NASA prepares for moon tourism
Pack your rockets. The newest national park may be on the moon.
While NASA isn't headed back there anytime soon, space tourists may flock to the Apollo mission lunar landing sites in the near future.
That's helped fuel a nascent effort to declare moon landing sites as historic preserves or national parks to make sure the sites are protected from disruption.
In part, it's a recognition of the one thing tourists love to bring home: souvenirs.
"Looting, that would be pretty bad," says archaeologist Beth O'Leary of New Mexico State University in Las Cruces. Looting is the bane of archaeological sites, and O'Leary has spearheaded efforts to protect the moon landing sites before tourists leave Earth. "I put landing people on the moon up there with creating fire as a technological achievement."

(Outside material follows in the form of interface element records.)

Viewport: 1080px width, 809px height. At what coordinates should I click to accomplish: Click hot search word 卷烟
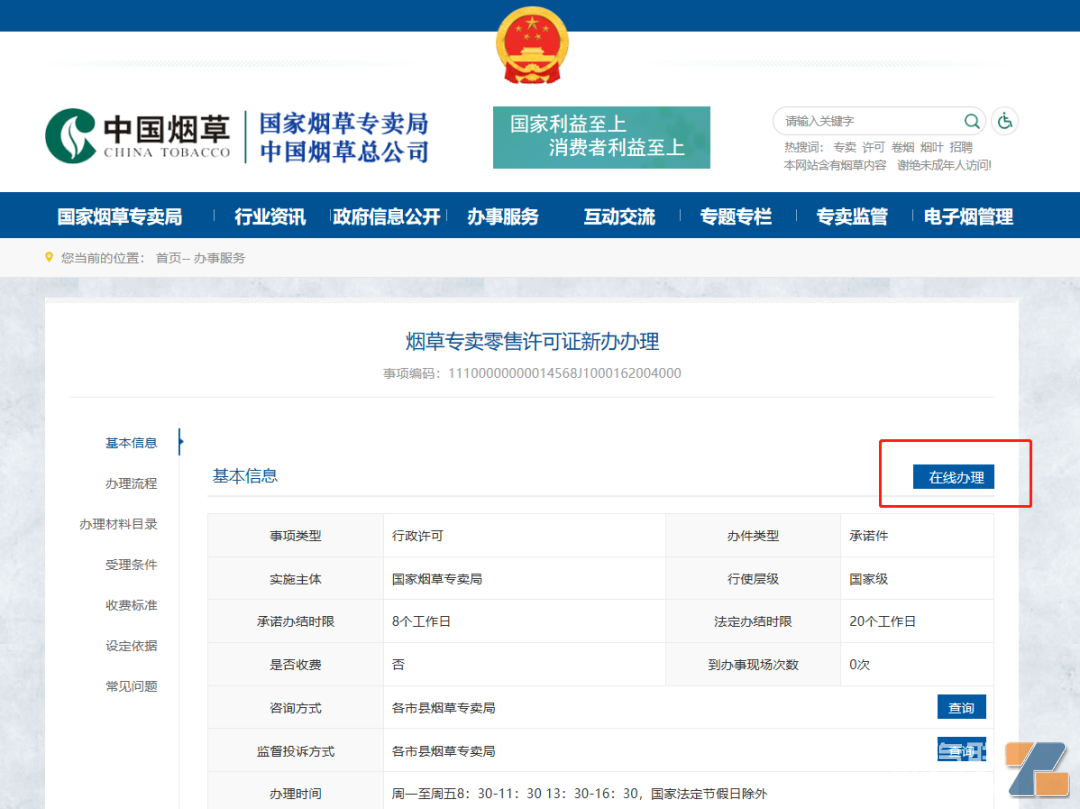point(902,147)
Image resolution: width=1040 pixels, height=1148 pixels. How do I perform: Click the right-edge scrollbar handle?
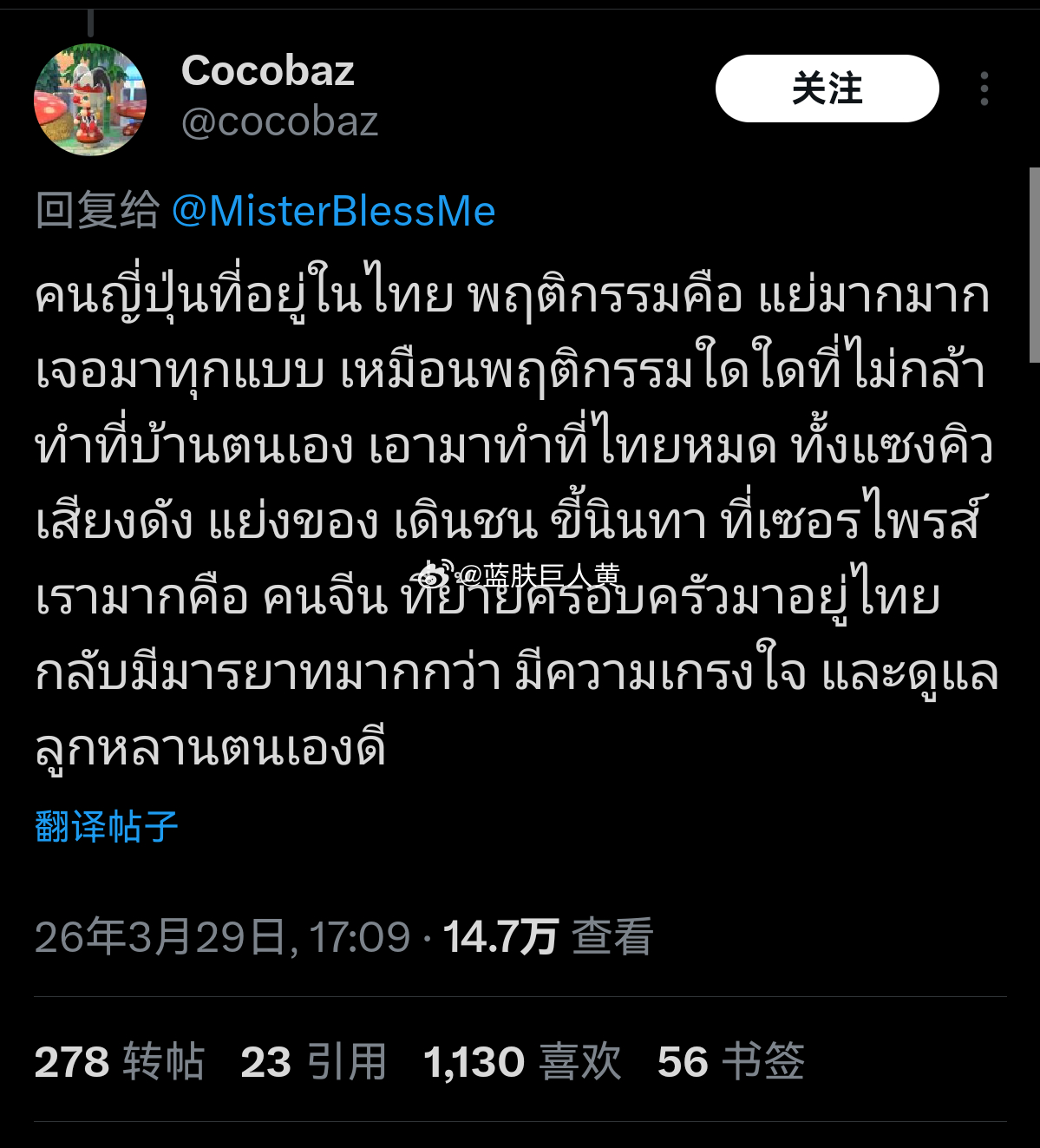point(1034,265)
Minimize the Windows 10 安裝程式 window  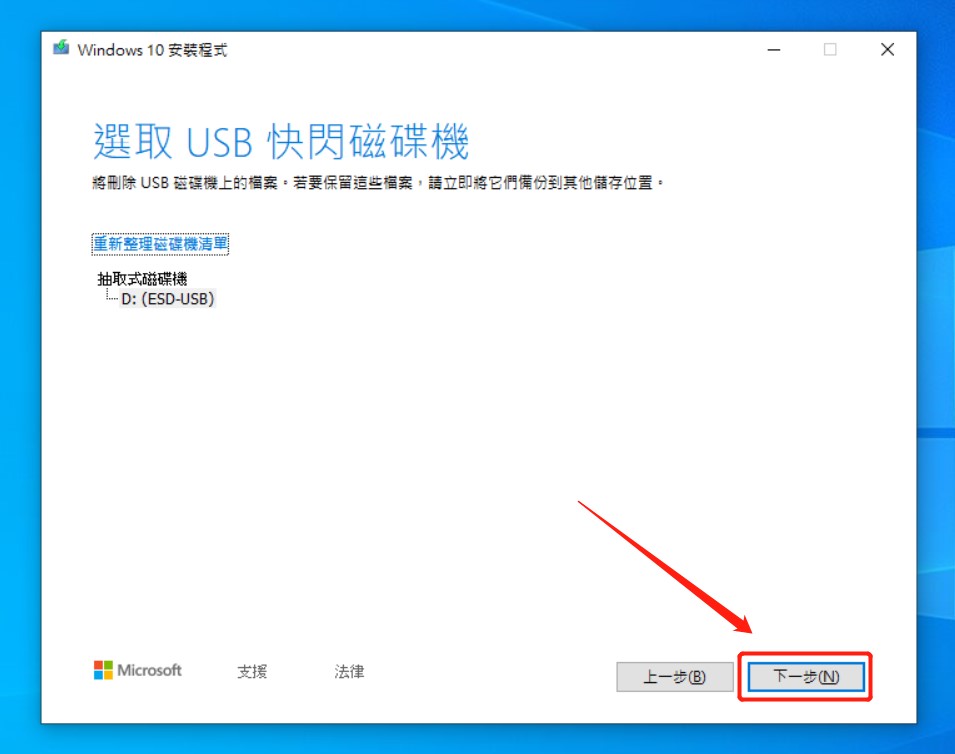pos(773,50)
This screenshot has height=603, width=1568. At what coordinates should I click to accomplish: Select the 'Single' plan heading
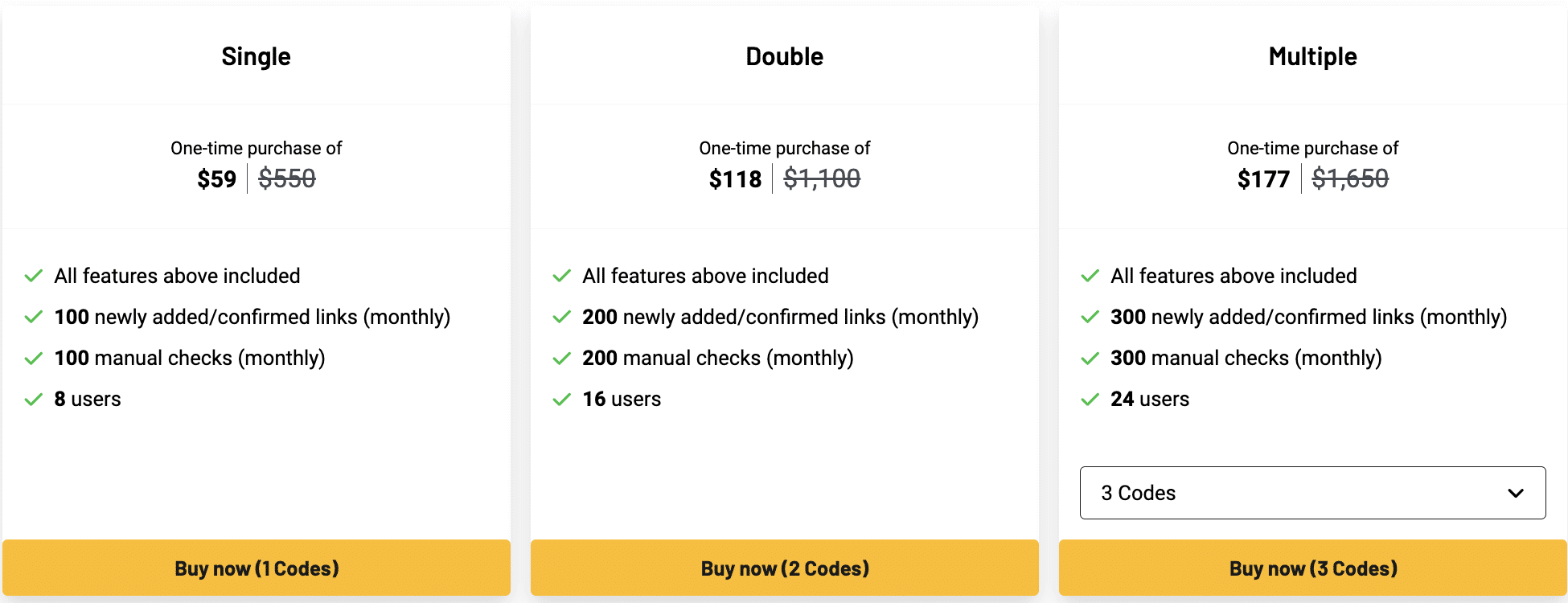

From 1969 to 1972, NASA placed six manned space missions on the moon. Each one landed in a different spot, but in each case American astronauts left behind artifacts. The first, Apollo 11, left things ranging from a "Camera, Lunar TV" to a "Urine Collection Assembly (Small)."
The space agency released guidelines this summer on protecting lunar landing sites and artifacts. They call for a 1,200-acre "no-fly" zone around the first landing site by Apollo 11 and the final one by Apollo 17. Under those guidelines, tourists could only walk within 82 yards of the Apollo 11 landing site where Neil Armstrong first took "one small step for man," on July 20, 1969.
What's the rush? NASA had started to get questions from the two dozen or more teams competing for the $30 million Google Lunar X Prize for the "first privately funded teams to safely land a robot on the surface of the Moon."
That raised the prospect of private spaceships landing near the spot where Buzz Aldrin and Neil Armstrong first walked. Part of the prize involves driving a robot rover about a third of a mile on the moon. And who would want to see Armstrong's footprints obliterated by a robot track.
"This really is unprecedented," says NASA's Robert Kelso of the Johnson Space Center in Houston, who headed the guideline effort. "We went looking at NASA for guidelines on this (preservation effort), and we really didn't have anything."